From collecting rocks as a toddler to studying them at age 13 and deciding she wanted to be a geologist, UNB graduate Lucy Thompson never thought she’d be working on a key instrument for the Mars rover. 

“I just decided that I wanted to be a geologist and I’ve never looked back,” said Thompson. “Basically, I love it.”

She studied as a graduate student at UNB with Dr. John Spray, the director of the Planetary and Space Science Centre. He was recommended by the Canadian Space Agency to be a part of the Curiosity rover project and because of Thompson’s work with Spray, she began her involvement with the project when the rover launched in November of 2011.

Thompson’s work contributed to the Alpha Particle X-Ray Spectrometer (APXS), a Canadian built instrument installed on the Curiosity rover. The APXS is on the end of a robotic arm so Thompson and her team frequently collaborate with engineers at the NASA Jet Propulsion Laboratory (JPL) in Pasadena, California to carefully manoeuvre the instrument to analyze rocks, sand, soil or specific points in the atmosphere.

Catherine O’Connell-Cooper started working on the project with Spray and Thompson in 2005, near the end of her graduate degree when the project expanded to include need for a second geologist.

“I was in the right place at the right time,” she said.

The team is comprised partially of permanent residents such as O’Connell-Cooper who is originally from Ireland and Thompson, who is from the UK.

In the Planetary and Space Sciences Centre, their expertise is in impact cratering—Mars is riddled with impact craters. One of these craters, named Gale, has been home to the Curiosity rover since it landed on Mars. 

The Curiosity rover, using the APXS, will study soil, rocks and the local geological setting to test the possible habitability of Mars. Curiosity’s job is to assess whether or not Mars may have the proper environment to support tiny life forms, or microbes. 

For the beginning of the mission, Thompson was in Los Angeles at the Jet Propulsion Laboratory (JPL) working on Martian time. A Mars day is 40 minutes longer than an Earth day which accumulates overtime. 

“You end up getting completely out of sync. Some of the Mars shifts we did during those first 90 days were in the middle of the night,” Thompson said. “I didn’t know what I was signing up for.”

Despite 2:00am shifts and 10:00pm meetings, she still found the experience to be fun and still tells O’Connell-Cooper stories about her time in Pasadena at the JPL.

O’Connell-Cooper understands how work as a geologist can be seen as boring, or dismissed as simply rocks. The excitement comes when you realize that it’s more than that—they’re Martian rocks.

“You look up in the sky and you can see Mars in the sky.

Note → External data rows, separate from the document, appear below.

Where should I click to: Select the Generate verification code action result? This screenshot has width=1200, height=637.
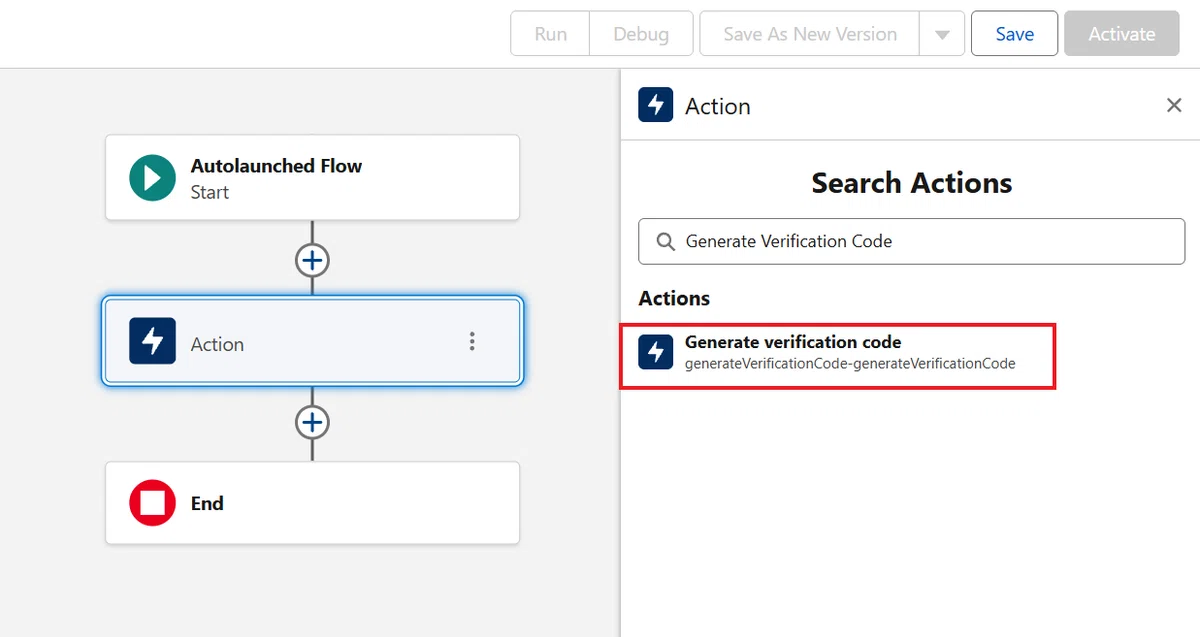click(x=838, y=356)
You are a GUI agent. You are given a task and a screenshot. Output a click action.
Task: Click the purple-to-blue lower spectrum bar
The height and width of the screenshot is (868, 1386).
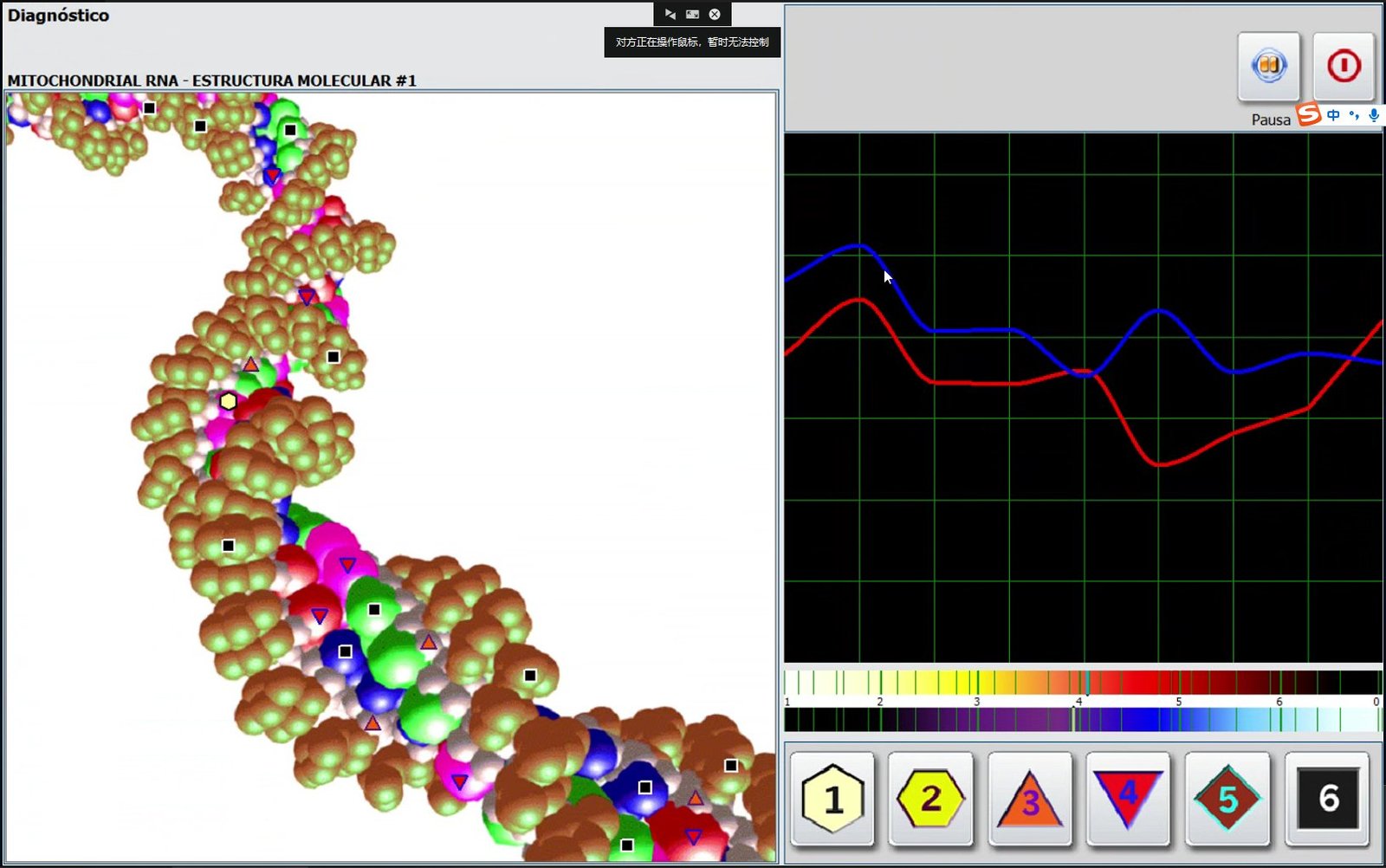[x=1083, y=720]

And you think, that’s where our rover is, it’s up there,” she said.

Her other favourite part about her job is never knowing what she’s going to find when looking at her rocks.

“Everyone’s always looking for the thing that’s different. Everybody gets excited,” O’Connell-Cooper said. “But even when they’re not different, even when they fit in, we can see a pattern, we can see continuity, and we can come up with the story about this because its following what we thought it would.”